» Fragmento de origen
= = = = =

Allí dentro está su estudio dividido en dos: uno para lo limpio (donde hace el pulimento y finalización de las piezas) y otro para lo pesado. Este último es como el de un mecánico, con horno para quemar, un martillo neumático, pulidoras y cinceles.
La escultora Ani Mesa sabe que este no es un taller cualquiera. Le angustia sobremanera que los vecinos estén incómodos con el ruido, porque sabe que puede hacer mucho. “Es como si me gustara todo lo que sea pegarle a algo”, dice entre risas. Mármol, madera, bronce, piedra, barro, terracota; pum, pum, pum.
Se queda pensando y corrige: “No es mi interés golpear por golpear, quiero descubrir y encontrar lo que hay por dentro de cada elemento”.
Entre las materias que trabaja hay algunas más preciadas que otras: “Hay maderas exóticas como el tolúa (buena para tallar) o el armelino, que vienen de la Costa”, y señala una pila debajo de un mesón.
Cuenta que hay maderas que son como las telas o los mármoles, con sus derechos y reveses, y muestra cómo las superficies cambian al tacto (unas más arrugadas que otras) y algunas a la vista (con las venas salidas o uniformes).
En el antejardín del taller están en fila algunos mármoles que encontró en una tienda italiana. Son tan pesados que le costó más el transporte para traerlos que comprarlos.
Camina entre las rocas, las toca y les da vueltas esperando a que una le hable. “Son piedras nobles. Hay que buscarles la entrada justa para no descascararlas ni quebrarlas”.
Sobre un banco de carpintería antiguo tiene un ala en resina que usó en su más reciente exposición, Elevaciones. También hay unas plumas hechas en alabastro, un material que es como una malformación rocosa, con apariencia traslúcida.

= = = = =

» Sección de datos
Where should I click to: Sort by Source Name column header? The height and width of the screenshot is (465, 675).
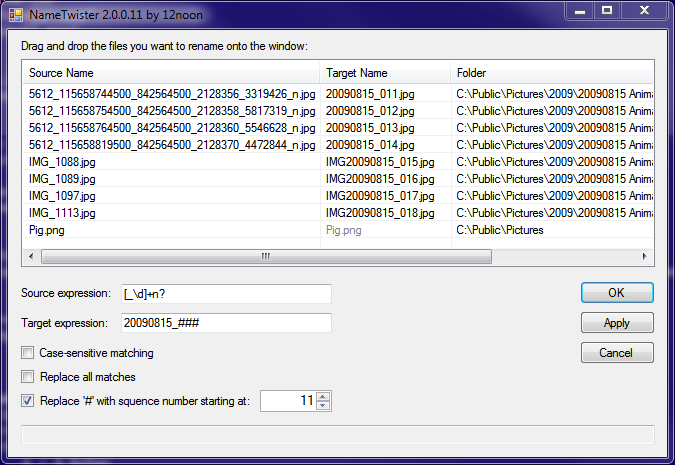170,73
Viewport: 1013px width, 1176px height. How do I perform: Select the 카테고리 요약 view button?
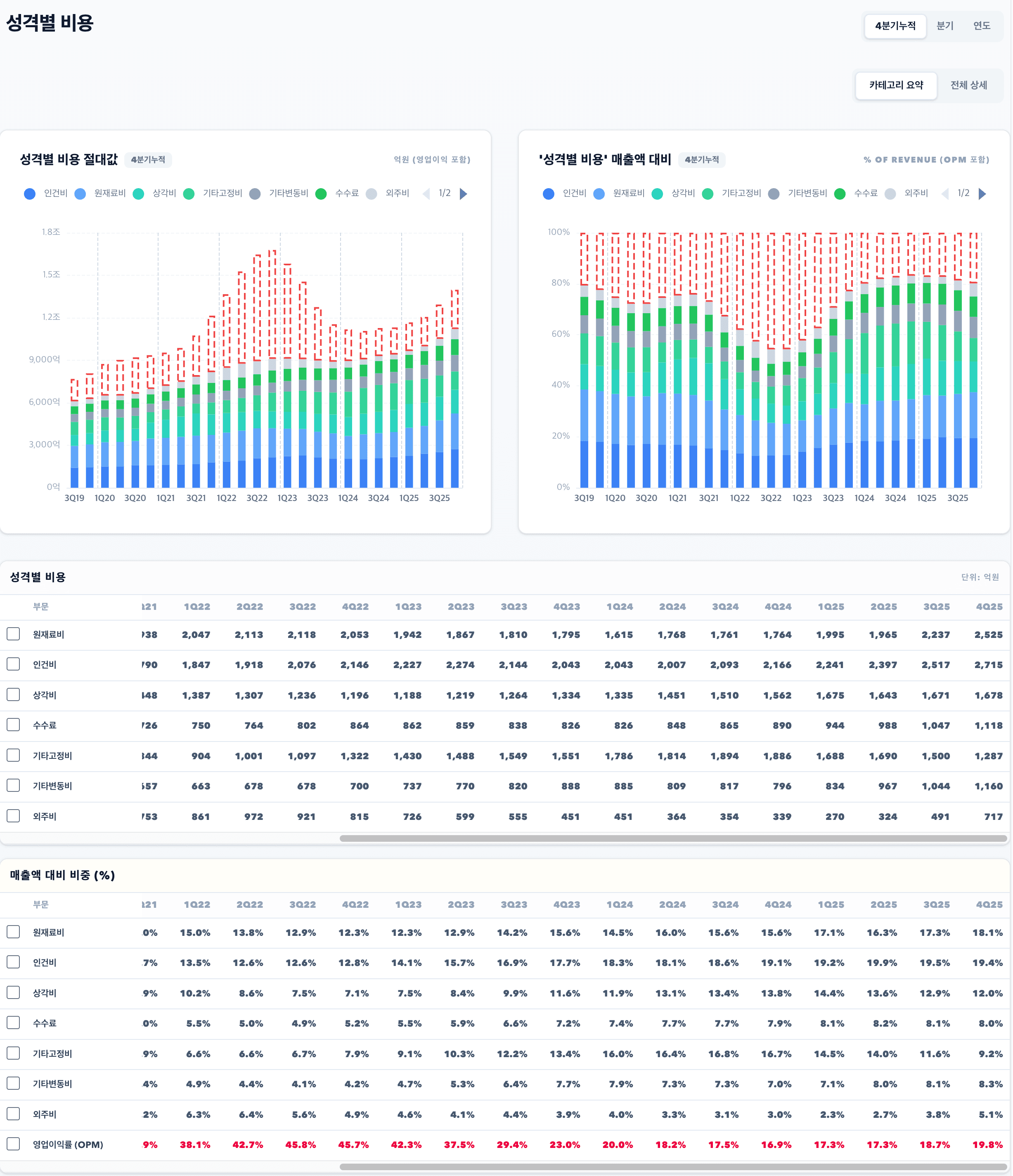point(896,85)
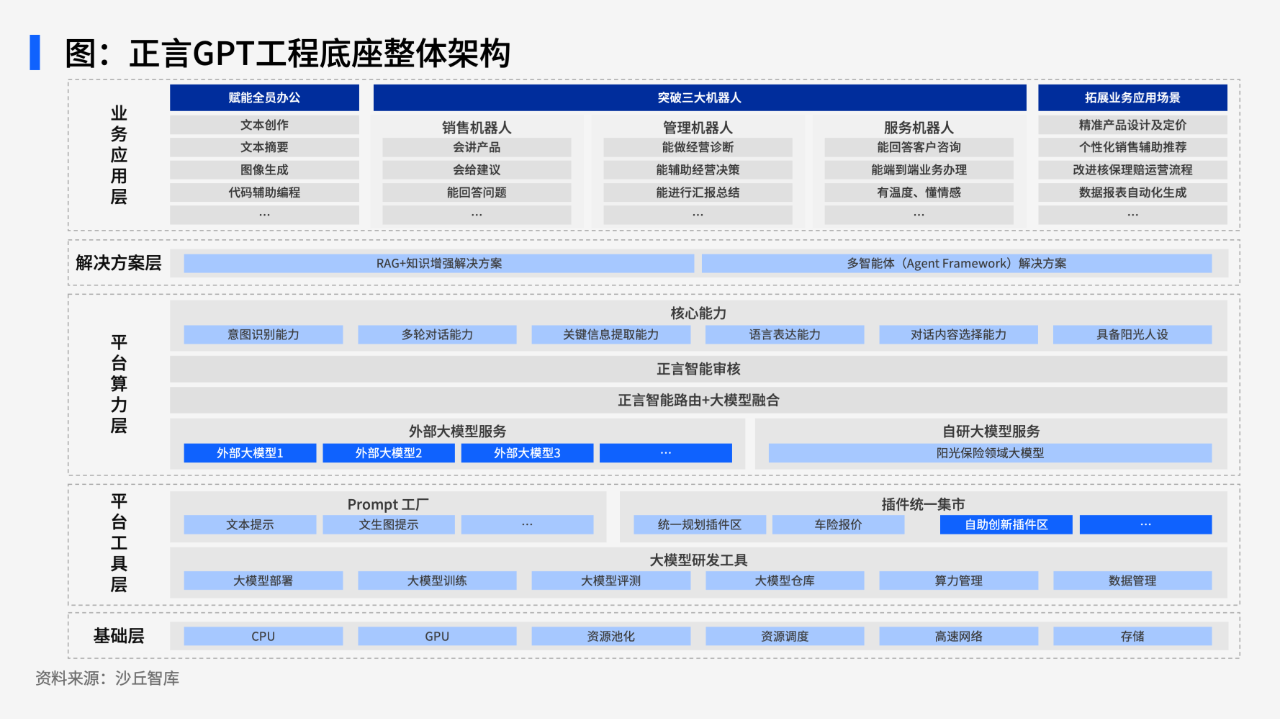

= = = = =

» Ejercicio breve
Continúe el texto sobre el taller de la escultora Ani Mesa a partir de su última oración.

» Respuesta al ejercicio
Hacer alas es casi una contradicción porque es hacer un objeto ligero con materiales pesados: “Es sacarle a lo pesado la levedad. A pesar de él mismo, tiene que volar”.
Entre sus temas además están los vínculos y conexiones humanas. Toma una escultura en alabastro de una pareja abrazada, hombre y mujer, tallada en posición fetal, la forma que más le gusta: “De ahí venimos y ahí vamos a terminar”.
Estudió Diseño Arquitectónico en la Academia Superior de Artes. Su carrera estuvo ligada con la moda y los negocios. Fue socia de la marca de vestidos de baño Onda de Mar y durante 16 años administró la franquicia Dorita Vera.
“Hubo un momento en el que me pregunté qué necesitaba para ser escultora”, recuerda.
Entonces tomó los cursos que necesitaba: anatomía, dibujo, pintura, color, técnicas. Por esa época conoció a los que considera sus maestros y que ahora tiene esculpidos sobre un anaquel: Óscar Jaramillo, de quien aprendió dibujo, y Miguel Ángel Betancur, quien le dio las bases y técnicas para esculpir.
Comenzó a tallar abrazos hace seis años: parejas, hombres, el vínculo entre padre e hijo. Era un tiempo en el que estaba casada y ahogada. “Pasé de vestir cuerpos a esculpir afectos”. Esa fue su transición de la moda a la escultura.
En esa época se separó de su esposo y sintió que le salieron alas de los brazos, y muestra una de las esculturas en terracota pintadas de blanco con una mujer alada.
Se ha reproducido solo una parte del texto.